The gambit was a clever one. On Monday, Senate President Juan Ponce Enrile preempted any attempt to unseat him by suddenly offering to resign from the top post of the chamber. A total of 11 senators, of the 16 present, voted to reject his resignation—thus giving him, by design and in effect, a vote of confidence. But the startlingly vicious word war that erupted on the Senate floor two days later, on Wednesday, between Enrile and Senate Minority Leader Alan Peter Cayetano, suggests that the gambit’s success may turn out to be short-lived.

As millions of young Filipinos may have realized only recently, and as older generations have known for some time, Enrile is an exceedingly capable man; he is an astute lawyer and a master political tactician who has survived in the highest reaches of political office for almost 50 years. His conduct as presiding officer of the Senate impeachment court that convicted Chief Justice Renato Corona gave him a pervasive popularity he had never enjoyed before, and a pulpit from which to preach his gospel of preparation. He does his homework, he has said again and again. In the brutal exchange of words with Cayetano on Wednesday, he managed to say that he had come prepared.

Sometimes Enrile’s political tactics don’t work; in the case of the impeachment trial of then President Joseph Estrada in 2001, he was behind the plan to deny the opening of the so-called Jose Velarde envelope. It was a move that failed spectacularly, leading to Estrada’s ouster through a second People Power revolt. Will the history books also ultimately record his confidence-vote gambit as a failure? The Senate has six more session days left, before adjourning for the extended election recess, to decide whether Enrile remains Senate President or not.

But, we must ask, what exactly does Enrile mean by “preparado”?

Preparation for him means anticipating the next move, whether it is a privilege speech on the creation of a new province in Bicol (Sen. Antonio Trillanes IV) or rumors of a Senate coup (Trillanes, again), or another privilege speech on the controversial “Christmas bonuses” at the Senate (Cayetano).

On reflection, however, it becomes clear that any senator worth his or her salt could have done the same thing, whether through simply checking with the majority leader for the order of business or (in the case of the coup rumors) reading the news or watching TV. (Which makes us wonder whether certain other senators even bother to consult the calendar before they enter the session hall.)

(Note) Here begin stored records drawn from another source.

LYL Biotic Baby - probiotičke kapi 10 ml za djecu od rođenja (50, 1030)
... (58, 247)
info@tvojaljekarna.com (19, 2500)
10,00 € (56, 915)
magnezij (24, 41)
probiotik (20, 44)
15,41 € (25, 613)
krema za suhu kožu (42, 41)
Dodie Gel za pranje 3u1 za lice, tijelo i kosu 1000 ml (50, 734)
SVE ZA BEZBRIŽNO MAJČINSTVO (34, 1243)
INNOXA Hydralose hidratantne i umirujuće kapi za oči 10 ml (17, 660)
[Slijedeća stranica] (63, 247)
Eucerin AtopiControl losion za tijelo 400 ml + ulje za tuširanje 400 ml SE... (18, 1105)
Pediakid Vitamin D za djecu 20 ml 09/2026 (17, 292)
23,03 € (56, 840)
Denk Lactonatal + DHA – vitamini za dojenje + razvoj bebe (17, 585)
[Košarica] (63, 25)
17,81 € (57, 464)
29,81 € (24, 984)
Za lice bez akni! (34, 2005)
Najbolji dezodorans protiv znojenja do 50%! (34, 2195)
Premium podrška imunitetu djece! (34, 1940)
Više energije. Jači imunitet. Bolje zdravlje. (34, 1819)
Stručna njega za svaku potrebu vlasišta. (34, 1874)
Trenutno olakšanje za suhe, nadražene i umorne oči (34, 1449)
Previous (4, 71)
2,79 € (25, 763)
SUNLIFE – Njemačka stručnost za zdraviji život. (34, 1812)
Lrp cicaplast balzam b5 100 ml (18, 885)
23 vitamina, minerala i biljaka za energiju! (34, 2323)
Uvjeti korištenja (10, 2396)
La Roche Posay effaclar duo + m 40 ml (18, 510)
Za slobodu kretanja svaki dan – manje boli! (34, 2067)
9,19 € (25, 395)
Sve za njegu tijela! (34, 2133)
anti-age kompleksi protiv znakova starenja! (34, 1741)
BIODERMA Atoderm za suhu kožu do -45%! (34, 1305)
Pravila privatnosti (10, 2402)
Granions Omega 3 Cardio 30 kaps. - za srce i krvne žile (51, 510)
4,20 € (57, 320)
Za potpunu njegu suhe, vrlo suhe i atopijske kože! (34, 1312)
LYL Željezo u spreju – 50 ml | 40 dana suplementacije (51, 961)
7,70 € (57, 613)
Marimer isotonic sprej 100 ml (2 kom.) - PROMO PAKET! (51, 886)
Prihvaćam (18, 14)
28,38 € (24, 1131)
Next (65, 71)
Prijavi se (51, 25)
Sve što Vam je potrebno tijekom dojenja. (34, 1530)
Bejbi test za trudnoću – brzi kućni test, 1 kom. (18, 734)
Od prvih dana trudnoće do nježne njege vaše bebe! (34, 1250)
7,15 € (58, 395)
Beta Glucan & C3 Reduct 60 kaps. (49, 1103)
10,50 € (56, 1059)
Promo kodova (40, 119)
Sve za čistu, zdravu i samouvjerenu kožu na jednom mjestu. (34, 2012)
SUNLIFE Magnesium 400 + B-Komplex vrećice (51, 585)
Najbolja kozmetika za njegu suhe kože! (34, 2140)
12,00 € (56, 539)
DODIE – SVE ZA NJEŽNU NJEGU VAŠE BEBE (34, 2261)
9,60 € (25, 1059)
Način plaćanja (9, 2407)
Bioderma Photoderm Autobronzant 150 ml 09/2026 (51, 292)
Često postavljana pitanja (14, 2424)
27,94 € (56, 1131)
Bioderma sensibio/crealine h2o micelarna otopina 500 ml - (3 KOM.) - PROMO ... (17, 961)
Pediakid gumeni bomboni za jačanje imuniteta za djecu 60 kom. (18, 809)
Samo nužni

Preparation for Enrile, then, actually means being ready with a counterattack: brandishing Ambassador to China Sonia Brady’s notes in Trillanes’ face last September, or retrieving from his coat pocket a document that supposedly proves that Cayetano’s father, the late Sen. Rene “Compañero” Cayetano, owed Enrile the uncollected sum of P37 million, just last Wednesday. To be completely fair, Enrile did prepare a defense of his disbursement of the so-called Christmas bonuses, and owned responsibility for “differentiating” between the Senate majority and minority when disbursing the extra funds. But it is the ready counteroffensive that Enrile is known for.

And Enrile’s choice of weapons is most characteristic of his kind of preparation.

To meet the challenge from Trillanes, he went ballistic, controversially using an ambassador’s confidential notes and in the process further compromising Philippine diplomacy. To meet Cayetano’s challenge, he went personal, digging up an old million-peso debt of gratitude that had nothing to do with the issue at hand. To meet the challenge of his rumored ouster, he went paranoid, seeing a conspiracy in negative stories. (He couldn’t resist taking a swipe at this newspaper, apparently immune to the paper’s critique of Trillanes’ amateurish coup-plotting.)

In Enrile’s world, to be preparado is to do whatever it takes, because the end always, always, justifies the means.